### PROVIDED RECORDS
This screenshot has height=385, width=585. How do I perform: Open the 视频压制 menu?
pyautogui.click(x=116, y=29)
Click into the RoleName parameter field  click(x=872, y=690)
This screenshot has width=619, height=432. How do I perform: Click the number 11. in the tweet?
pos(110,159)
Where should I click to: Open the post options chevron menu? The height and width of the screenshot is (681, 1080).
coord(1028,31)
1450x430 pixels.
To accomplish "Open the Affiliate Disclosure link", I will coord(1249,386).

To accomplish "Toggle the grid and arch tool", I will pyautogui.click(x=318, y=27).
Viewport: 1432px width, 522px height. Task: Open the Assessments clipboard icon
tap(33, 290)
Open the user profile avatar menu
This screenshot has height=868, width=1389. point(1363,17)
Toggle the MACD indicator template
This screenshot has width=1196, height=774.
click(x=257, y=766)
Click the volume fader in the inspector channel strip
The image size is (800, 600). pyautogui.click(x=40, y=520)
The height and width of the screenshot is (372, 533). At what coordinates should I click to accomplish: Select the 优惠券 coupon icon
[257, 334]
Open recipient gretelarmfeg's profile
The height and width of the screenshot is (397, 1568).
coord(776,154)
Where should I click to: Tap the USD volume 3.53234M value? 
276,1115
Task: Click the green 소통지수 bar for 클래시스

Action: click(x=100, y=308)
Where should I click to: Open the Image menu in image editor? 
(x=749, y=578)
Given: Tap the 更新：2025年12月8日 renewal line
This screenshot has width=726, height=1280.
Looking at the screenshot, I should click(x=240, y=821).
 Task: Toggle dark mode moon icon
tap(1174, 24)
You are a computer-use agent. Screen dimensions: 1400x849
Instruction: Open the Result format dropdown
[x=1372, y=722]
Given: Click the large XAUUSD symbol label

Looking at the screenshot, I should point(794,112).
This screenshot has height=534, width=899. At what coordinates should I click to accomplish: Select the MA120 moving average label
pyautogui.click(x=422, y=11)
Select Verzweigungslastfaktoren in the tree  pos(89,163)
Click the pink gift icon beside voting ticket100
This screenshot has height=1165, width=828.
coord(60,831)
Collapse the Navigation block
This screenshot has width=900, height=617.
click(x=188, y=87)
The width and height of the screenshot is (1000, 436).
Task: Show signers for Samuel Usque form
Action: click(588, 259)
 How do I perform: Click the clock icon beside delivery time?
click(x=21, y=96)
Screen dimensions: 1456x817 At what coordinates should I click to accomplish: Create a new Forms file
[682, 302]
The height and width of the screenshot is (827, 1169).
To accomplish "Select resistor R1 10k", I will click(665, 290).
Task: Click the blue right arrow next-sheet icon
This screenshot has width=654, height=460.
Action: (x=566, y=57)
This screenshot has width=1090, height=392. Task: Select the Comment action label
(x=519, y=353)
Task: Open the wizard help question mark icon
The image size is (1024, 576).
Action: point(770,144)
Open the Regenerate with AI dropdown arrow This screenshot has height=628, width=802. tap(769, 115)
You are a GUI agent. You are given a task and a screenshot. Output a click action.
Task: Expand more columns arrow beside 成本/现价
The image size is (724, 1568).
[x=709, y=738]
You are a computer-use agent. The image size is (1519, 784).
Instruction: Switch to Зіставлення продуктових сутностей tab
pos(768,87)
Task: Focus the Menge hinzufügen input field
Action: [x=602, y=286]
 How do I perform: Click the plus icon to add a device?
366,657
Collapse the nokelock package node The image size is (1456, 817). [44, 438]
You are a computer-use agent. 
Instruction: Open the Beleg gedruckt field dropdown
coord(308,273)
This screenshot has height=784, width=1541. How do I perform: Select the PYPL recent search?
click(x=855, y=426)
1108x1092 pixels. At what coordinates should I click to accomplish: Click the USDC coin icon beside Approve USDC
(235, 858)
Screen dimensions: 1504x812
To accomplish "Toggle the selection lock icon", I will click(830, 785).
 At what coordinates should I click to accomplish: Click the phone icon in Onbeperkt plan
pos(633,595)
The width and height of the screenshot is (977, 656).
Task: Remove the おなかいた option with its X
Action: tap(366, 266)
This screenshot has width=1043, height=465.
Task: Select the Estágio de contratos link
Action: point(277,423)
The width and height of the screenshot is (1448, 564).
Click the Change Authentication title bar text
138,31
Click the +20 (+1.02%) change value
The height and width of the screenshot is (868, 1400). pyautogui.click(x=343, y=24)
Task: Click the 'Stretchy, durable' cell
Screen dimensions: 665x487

### TASK DIRECTIONS
Put every line of the material above into a JSON list of strings, one string per line, leaving out blank lines.

### EXERCISE OUTPUT
[
  "This screenshot has height=385, width=585. How do I perform: Open the 视频压制 menu?",
  "pyautogui.click(x=116, y=29)",
  "Click into the RoleName parameter field  click(x=872, y=690)",
  "This screenshot has width=619, height=432. How do I perform: Click the number 11. in the tweet?",
  "pos(110,159)",
  "Where should I click to: Open the post options chevron menu? The height and width of the screenshot is (681, 1080).",
  "coord(1028,31)",
  "1450x430 pixels.",
  "To accomplish \"Open the Affiliate Disclosure link\", I will coord(1249,386).",
  "To accomplish \"Toggle the grid and arch tool\", I will pyautogui.click(x=318, y=27).",
  "Viewport: 1432px width, 522px height. Task: Open the Assessments clipboard icon",
  "tap(33, 290)",
  "Open the user profile avatar menu",
  "This screenshot has height=868, width=1389. point(1363,17)",
  "Toggle the MACD indicator template",
  "This screenshot has width=1196, height=774.",
  "click(x=257, y=766)",
  "Click the volume fader in the inspector channel strip",
  "The image size is (800, 600). pyautogui.click(x=40, y=520)",
  "The height and width of the screenshot is (372, 533). At what coordinates should I click to accomplish: Select the 优惠券 coupon icon",
  "[257, 334]",
  "Open recipient gretelarmfeg's profile",
  "The height and width of the screenshot is (397, 1568).",
  "coord(776,154)",
  "Where should I click to: Tap the USD volume 3.53234M value? ",
  "276,1115",
  "Task: Click the green 소통지수 bar for 클래시스",
  "Action: click(x=100, y=308)",
  "Where should I click to: Open the Image menu in image editor? ",
  "(x=749, y=578)",
  "Given: Tap the 更新：2025年12月8日 renewal line",
  "This screenshot has width=726, height=1280.",
  "Looking at the screenshot, I should click(x=240, y=821).",
  " Task: Toggle dark mode moon icon",
  "tap(1174, 24)",
  "You are a computer-use agent. Screen dimensions: 1400x849",
  "Instruction: Open the Result format dropdown",
  "[x=1372, y=722]",
  "Given: Click the large XAUUSD symbol label",
  "Looking at the screenshot, I should point(794,112).",
  "This screenshot has height=534, width=899. At what coordinates should I click to accomplish: Select the MA120 moving average label",
  "pyautogui.click(x=422, y=11)",
  "Select Verzweigungslastfaktoren in the tree  pos(89,163)",
  "Click the pink gift icon beside voting ticket100",
  "This screenshot has height=1165, width=828.",
  "coord(60,831)",
  "Collapse the Navigation block",
  "This screenshot has width=900, height=617.",
  "click(x=188, y=87)",
  "The width and height of the screenshot is (1000, 436).",
  "Task: Show signers for Samuel Usque form",
  "Action: click(588, 259)",
  " How do I perform: Click the clock icon beside delivery time?",
  "click(x=21, y=96)",
  "Screen dimensions: 1456x817 At what coordinates should I click to accomplish: Create a new Forms file",
  "[682, 302]",
  "The height and width of the screenshot is (827, 1169).",
  "To accomplish \"Select resistor R1 10k\", I will click(665, 290).",
  "Task: Click the blue right arrow next-sheet icon",
  "This screenshot has width=654, height=460.",
  "Action: (x=566, y=57)",
  "This screenshot has width=1090, height=392. Task: Select the Comment action label",
  "(x=519, y=353)",
  "Task: Open the wizard help question mark icon",
  "The image size is (1024, 576).",
  "Action: point(770,144)",
  "Open the Regenerate with AI dropdown arrow This screenshot has height=628, width=802. tap(769, 115)",
  "You are a GUI agent. You are given a task and a screenshot. Output a click action.",
  "Task: Expand more columns arrow beside 成本/现价",
  "The image size is (724, 1568).",
  "[x=709, y=738]",
  "You are a computer-use agent. The image size is (1519, 784).",
  "Instruction: Switch to Зіставлення продуктових сутностей tab",
  "pos(768,87)",
  "Task: Focus the Menge hinzufügen input field",
  "Action: [x=602, y=286]",
  " How do I perform: Click the plus icon to add a device?",
  "366,657",
  "Collapse the nokelock package node The image size is (1456, 817). [44, 438]",
  "You are a computer-use agent. ",
  "Instruction: Open the Beleg gedruckt field dropdown",
  "coord(308,273)",
  "This screenshot has height=784, width=1541. How do I perform: Select the PYPL recent search?",
  "click(x=855, y=426)",
  "1108x1092 pixels. At what coordinates should I click to accomplish: Click the USDC coin icon beside Approve USDC",
  "(235, 858)",
  "Screen dimensions: 1504x812",
  "To accomplish \"Toggle the selection lock icon\", I will click(830, 785).",
  " At what coordinates should I click to accomplish: Click the phone icon in Onbeperkt plan",
  "pos(633,595)",
  "The width and height of the screenshot is (977, 656).",
  "Task: Remove the おなかいた option with its X",
  "Action: tap(366, 266)",
  "This screenshot has width=1043, height=465.",
  "Task: Select the Estágio de contratos link",
  "Action: point(277,423)",
  "The width and height of the screenshot is (1448, 564).",
  "Click the Change Authentication title bar text",
  "138,31",
  "Click the +20 (+1.02%) change value",
  "The height and width of the screenshot is (868, 1400). pyautogui.click(x=343, y=24)",
  "Task: Click the 'Stretchy, durable' cell",
  "Screen dimensions: 665x487"
]